Ciotti et Morano devraient lire Grosperrin

« 400 000 enfants qui ne vont pas à l’école », c’est à partir d’un chiffre hautement fantaisiste repris par Nadine Morano et la plupart des médias que le député des Alpes-Maritimes Eric Ciotti  propose de sanctionner lourdement les parents d’élèves absentéistes. Un minimum de sérieux et de recherche des sources montrent pourtant une réalité très différente. Les sources, comme très souvent en la matière, sont à chercher du côté des publications de l’Education nationale. Ainsi, selon la Note d’information 10.08  d’avril 2010, le taux moyen d’élèves absentéistes, dans le second degré, qui se situait entre 2% et 6% selon les mois de l’année pour la période 2003-2007, varie entre 3% et 10% en 2007-2008, soit, précise la note, une légère augmentation après quatre années de stabilité. En primaire, le phénomène est à peine mesurable : 0,01% pour le public, moins pour le privé.
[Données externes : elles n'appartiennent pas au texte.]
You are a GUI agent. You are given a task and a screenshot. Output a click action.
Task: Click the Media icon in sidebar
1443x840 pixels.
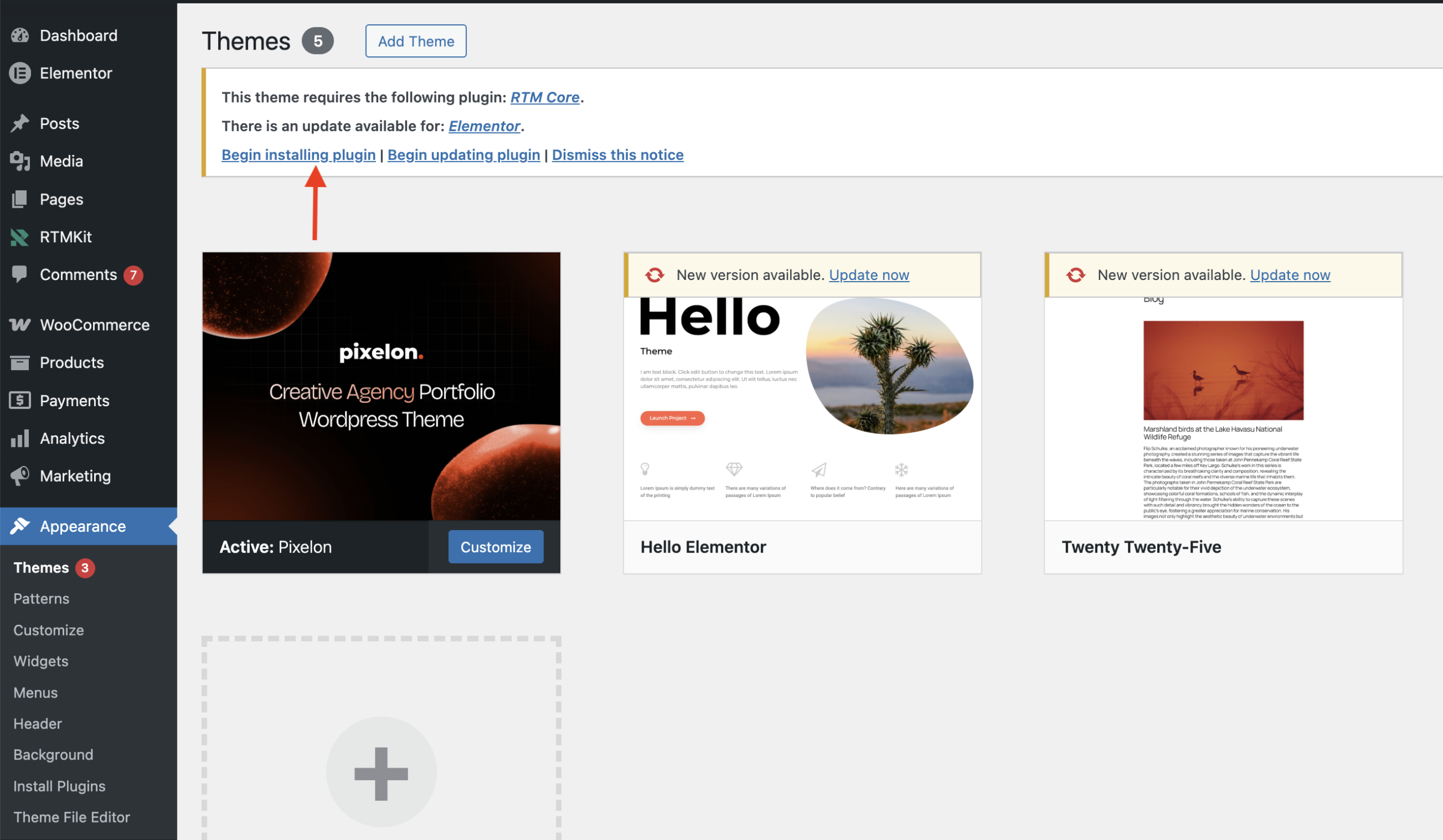pos(20,161)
Il faut aussi préciser que, selon les critères de l’Education nationale, un élève est considéré comme absentéiste à partir de quatre demi-journées par mois d’absences non régularisées, même s’il est présent dans l’établissement tout le reste du temps. On est donc très loin des « 400 000 enfants qui ne vont pas à l’école » claironnés par la secrétaire d’Etat à la famille pour affoler l’opinion publique.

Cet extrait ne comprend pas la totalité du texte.